椅子に貼られたシールは、職員が仕掛けた物でした。子どもたちは、おやつの時間や昼食の時間になると「今日は、ラッキーBOY ラッキーGIRLあるかなぁ?」などと言って、楽しみにしている様子が伝わってきます。

そんな日が、数日続いたある日。一人の5歳児の女の子が「先生、お話があるんだけど…」と来て、私の耳にヒソヒソ話をし始めてこう言いました。

「…あのね、次はね、私がそのシールに絵を書いて、椅子に貼りたいの!」

この言葉を聞いた時、その子が無償に愛おしくなりました。「いいね、それ!」と言いながら、すぐに真っ白いシールとペンを渡しました。その子も、ニコニコ楽しそうに笑いながら、すぐにシールに絵を書いていました。

子どもが描いたシール

子どもが描いたシール

新宿せいが保育園の【保育目標】には、「やりたいことをやれる子ども(意欲的な子ども)」、「人の喜びを喜べる子ども(思いやりのある子ども)」があります。そのような育ちになっている喜びと、何よりも人の喜びを感じて、それをさらに生み出そうとする心意気に感動したのです。

そして、ある昼食の日。その子が「今日さ、私が書いたシール付けていい?」と言ってきたので、子どもたちに見られないように隠していたシールを渡しました。その子が、どのようにシールを貼るのかドキドキして観察していました。当然のように、他の子どもたちに気づかれないように設置しなくてはいけません。しかし、その子は、昼食をもらおうと友だち同士で並んでいた子どもたちに向かって、両手を振りながら大声でこう言ってしまったのです。

「何もしてないから私を見ないで〜」(笑)

職員たちは爆笑です。職員は慌ててその子を呼び寄せ、シールをばれずに仕掛ける趣旨をもう一度確認しました。気持ちが高揚しすぎているのを和らげ、その子は再びチャレンジします。幸いにも、並んでいた子どもたちは、その子の言葉を聞いても「……?」だったので、計画は続行できました。計画は、まず仕掛ける椅子を目立たないところに移動し、そこでシールを貼り、気づかれないように椅子を戻すといった内容です。その様子がこの写真です。

椅子を設置しているところ

椅子を設置しているところ

平然を装っている様子が、後ろ姿からでも伝わってきますね。

無事に、気づかれずに椅子が設置され、みんなが揃って“いただきます”をする前、ラッキーBOY・ラッキーGIRLの発表をその子からしてもらいました。その時の喜びといったら、シールが貼ってある椅子に座ってラッキーGIRLとなった女の子以上の喜びを表現していました。

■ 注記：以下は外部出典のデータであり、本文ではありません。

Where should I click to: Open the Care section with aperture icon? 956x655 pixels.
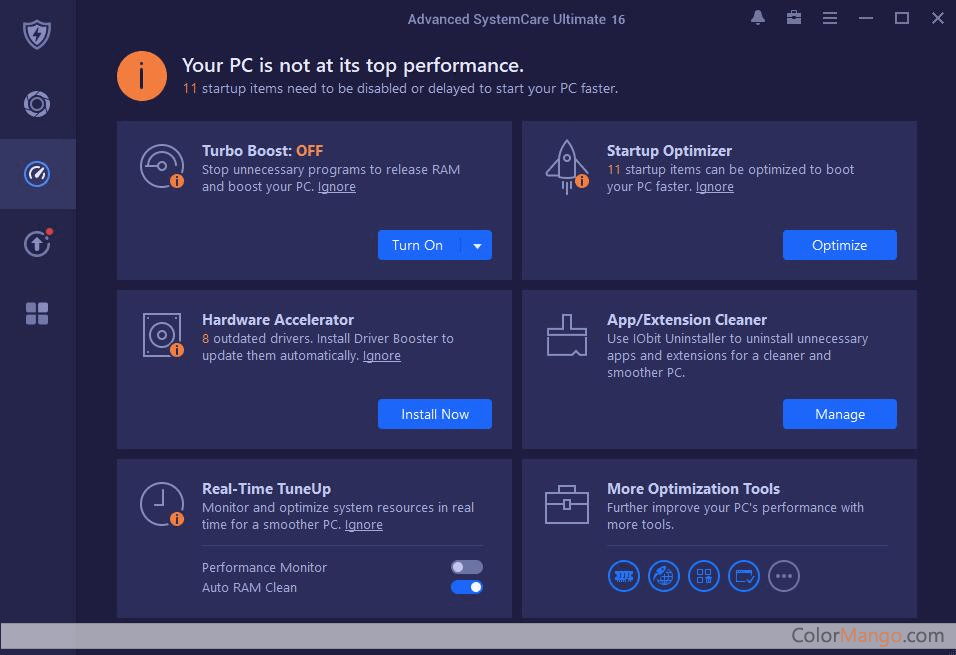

人に与える喜びは、自分の喜び以上のものであることを子どもから学んだ気がします。

 

〈エピローグ〉

人に与える喜びを味わったその子は、また次なる喜びを生み出すために、別なラッキーシールを作っていました。

喜びは続きます

喜びは続きます

こういった活動や喜びの渦を、クラスへ・保育園全体へ・地域へと広げていくことが私たちの役割でもあります。

 

(報告者 小松崎高司)

「ラッキーBOY ラッキーGIRL」のその後」への2件のフィードバック

  1. いいですね!なにより、楽しいそうです!実は今日、さっそくこのラッキーboy、ラッキーgirlのアイディアを園で真似させてもらいました!子どもたちも「え?何が始まるの?」「なになに?」というような表情で、こちらを見ていました。シールが貼ってあるイスに座っていた子が見事ラッキーgirlになった訳ですが、嬉しさと恥ずかしさがあるような表情をしていました。子どもたちの食いつきもおもしろく、ちょっと続けてみたいなとやってみて思いました!今後も真似させてください笑
    そして、そのアイディアが子どもたちの活動、気持ちにつながっているというのは何よりいいですね!

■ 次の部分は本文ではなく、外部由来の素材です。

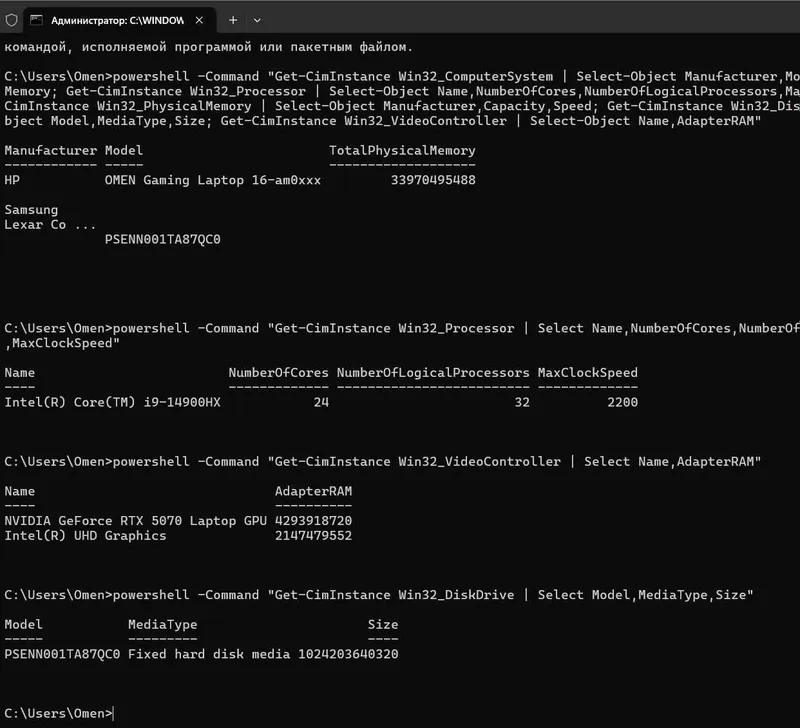
Task: Click the administrator shield icon
Action: tap(11, 20)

  2.  最高のアイディアでしたね!このように広がっていくものだとは、想像もしていませんでした。素晴らしい企画であると思います。この遊び心溢れる企画は現在進行形で子ども達の毎日を彩っています。ぜひ多くの保育園でもやってもらいたいですね。
     そして、コメントを読めば我らがもりぐちさんがもう既に実践しているではありませんか!(笑)さすがのスピード感です。小松崎先生の落としたアイディアの一滴がこうして波紋のように広がって子ども達を楽しませています。最高ですね!